■ **Activity**
Begin at the line containing "Task: Click the lock icon beside FormComplete" in the entries below and end at the line containing "Screen dimensions: 1512x808"; transcribe that range exactly and nothing outside it.

■ **Records**

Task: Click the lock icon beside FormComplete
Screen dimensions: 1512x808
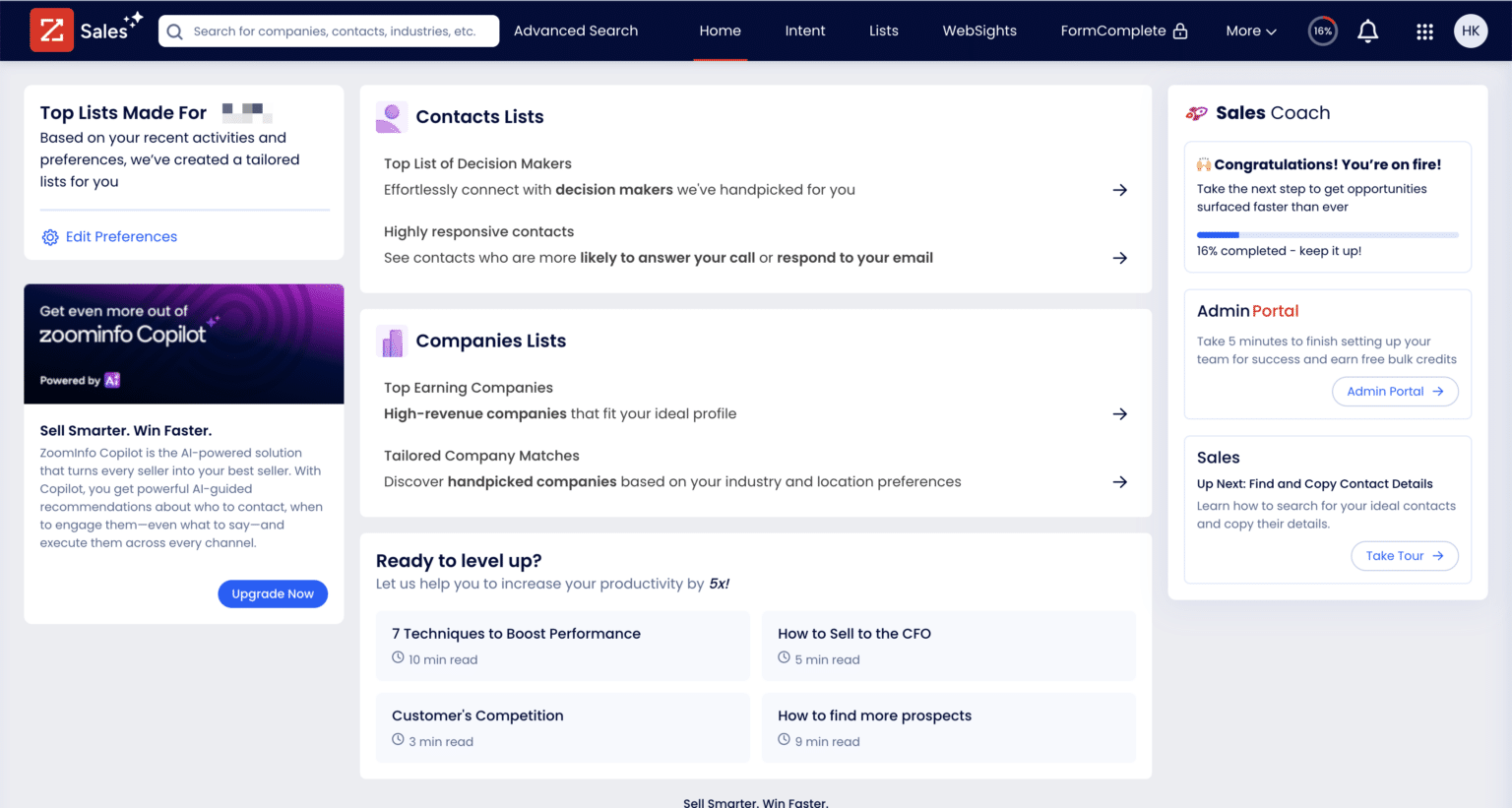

---

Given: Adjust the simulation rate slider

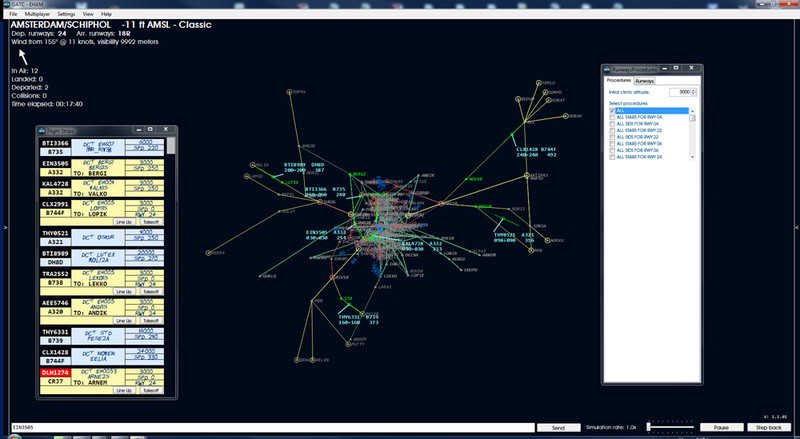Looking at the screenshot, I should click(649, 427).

--

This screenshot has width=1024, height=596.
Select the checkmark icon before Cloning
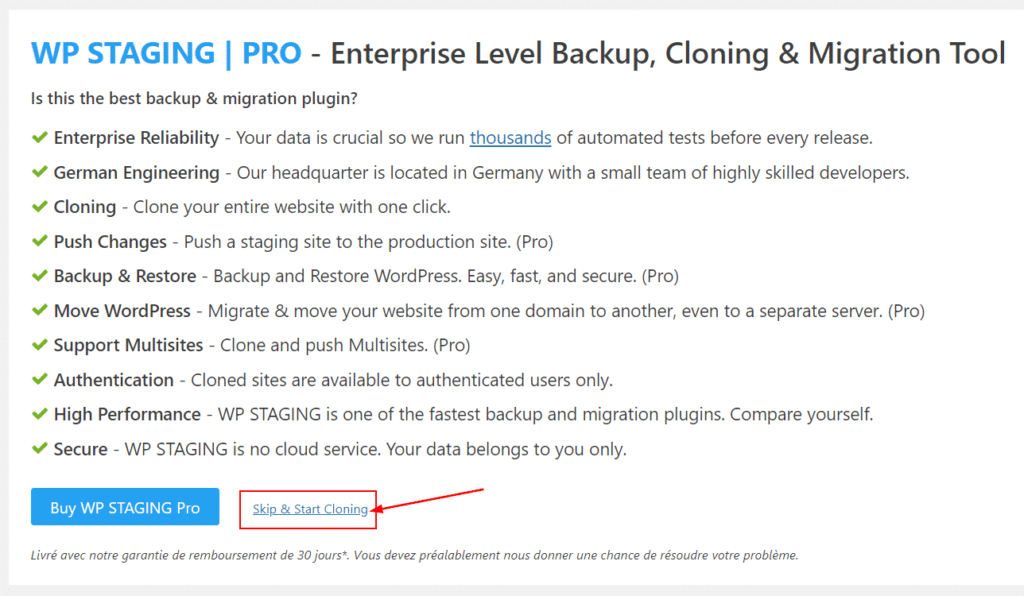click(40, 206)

■ **Completed task**
Task: Click the lock icon beside FormComplete
Screen dimensions: 1512x808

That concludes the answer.